Page text
□ □ □ □ □

Tuesday, April 01, 2003
Videos to junp start your imagination By Jennifer Mangan‘How could you weigh a giraffe?” Selma Wasserman asked some elementary-school-aged children. The professor of education at Simon Fraser University in British Columbia was trying to tap into their creative thinking—and she found a wellspring of creativity. “I’d get a big truck, and fill it with food that giraffes want,” one boy replied after some thought. “Then I’d weigh the truck. Then I’d hide inside of it and call, ‘Here, giraffe. Here, giraffe.’ When he got inside, I’d slam the doors and weigh the truck again.”
When a child’s imagination is nourished and encouraged, creative problem solving is just one of the wonderful results. Drs. Jerome and Dorothy Singer at Yale University have found through their 20 years of research that “children who engage in pretend play smile and laugh more, have longer attention spans and more satisfying relationships, and are less aggressive than children who do not know the joy of make-believe play.”
The following videos are good for budding “imagineers” and—I emphasize—their parents. You might hear some grumbling from the older children if you have them sit through a few of these, but they really are great family viewing for all ages. Not only could we all use a dose of this good stuff for our own “child inside,” but we can also nourish their creativity by initiating some pretend playtime together. A child’s imagination won’t necessarily grow from watching these videos, but you’ll come away with the motivation to start the process.
HOP TO IT, 2003, $12.99 VHS, $19.99 DVD; all ages. I sure wish Stanley was around when my 17-year-old was learning how to clean her room! Stanley, alias Animal Boy, messes up his room and his parents promise him his favorite dessert if he cleans it up before dinner (a questionable negotiating tactic, according to my personal Great Big Book of Parenting). Stanley is overwhelmed with the mess and wants to find “something” else to do it for him. So he consults the book that provides all his answers—The Great Big Book of Everything.
Although Stanley begins each story thinking about which animal can bail him out of whatever situation he’s in, it’s his imagination that ignites the creative problem-solving process. In “Hop To It,” Stanley chooses the kangaroo to clean his room because of its roomy pouch and ability to get around. When that doesn’t work, Stanley gets the idea to act like a kangaroo using a sock as his pouch. In the end, Stanley realizes he cleaned up his room all by himself by using his imagination.
In another episode, titled “The Big Spill,” Stanley accidentally spills his cereal on the floor and he doesn’t know how to clean it up. (He considers the vacuum cleaner, but says his mom and dad wouldn’t want him to do that—yea, Stanley!) This time Stanley thinks of an anteater to do the job. The Great Big Book of Everything explains how anteaters eat, which helps Stanley pick the right household item to clean up the mess safely. I want Stanley to live at my house.
HAROLD AND THE PURPLE CRAYON…AND MORE HAROLD STORIES 2003, $9.95 VHS, $14.95 DVD; all ages. There are three new titles joining the Scholastic Video Collection. Sometimes I assume, at least with children’s classics, that if it’s a good story, it’ll be good on film. Not always. Some books translate better than others do. Such is the case with “Harold and the Purple Crayon…And More Harold Stories.” One would think a boy who can draw himself in to and out of amazing adventures with his magic purple crayon would make a phenomenal cartoon. It has the right ingredients—imagination, adventure, and mystery, but it’s dull, drab and terribly unexciting. Perhaps Harold needs another crayon in his crayon box.

□ □ □ □ □

Information shown
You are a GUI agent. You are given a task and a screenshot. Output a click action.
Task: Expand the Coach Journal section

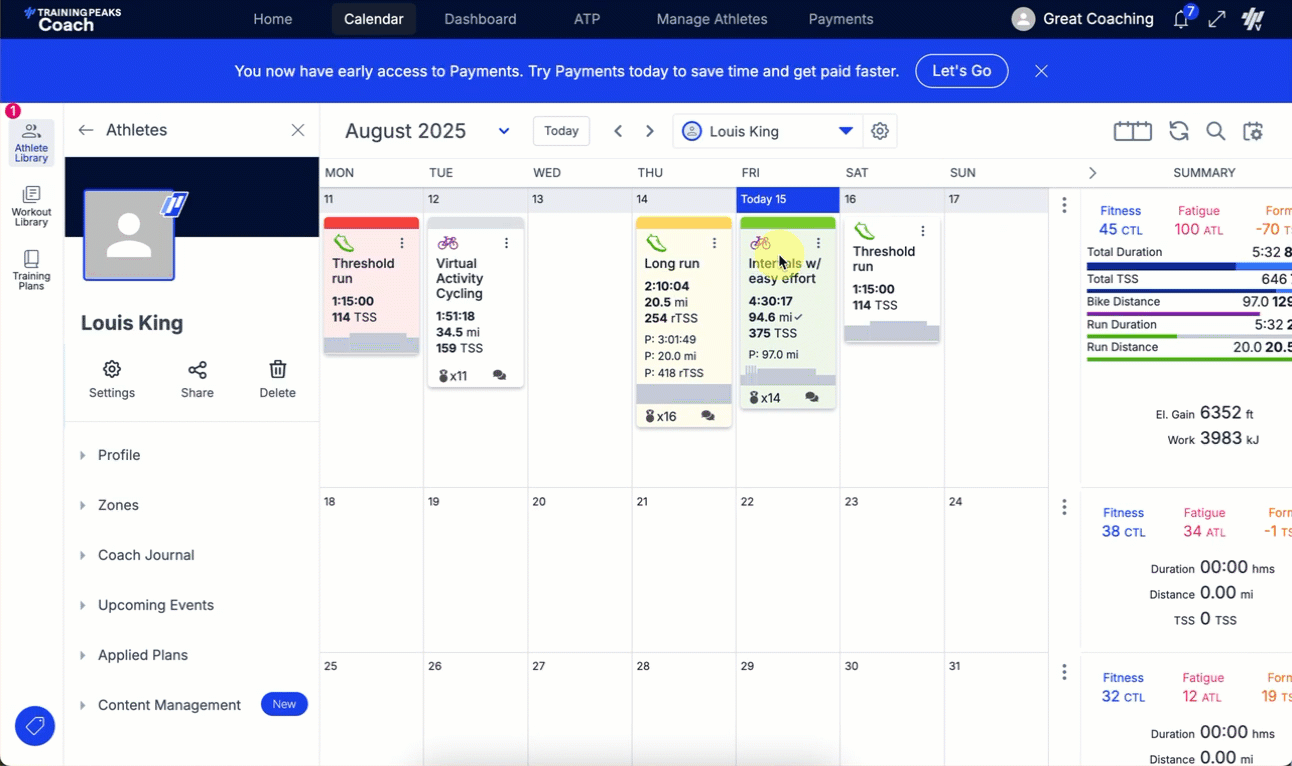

□ □ □ □ □

Rewrite the children's video reviews from "In another episode, titled" down to "at my house.", swapping "cereal" for "juice".

In another episode, titled “The Big Spill,” Stanley accidentally spills his juice on the floor and he doesn’t know how to clean it up. (He considers the vacuum cleaner, but says his mom and dad wouldn’t want him to do that—yea, Stanley!) This time Stanley thinks of an anteater to do the job. The Great Big Book of Everything explains how anteaters eat, which helps Stanley pick the right household item to clean up the mess safely. I want Stanley to live at my house.